Stored items from a collection
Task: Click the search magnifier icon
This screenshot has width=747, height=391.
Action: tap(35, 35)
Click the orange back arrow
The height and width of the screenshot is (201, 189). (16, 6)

Exercise requirements :: Repeat the data in full. Nothing may be dropped or altered.

Result of the exercise ::
Task: Click the search magnifier icon
This screenshot has width=747, height=391.
Action: tap(35, 35)
Click the orange back arrow
The height and width of the screenshot is (201, 189). (16, 6)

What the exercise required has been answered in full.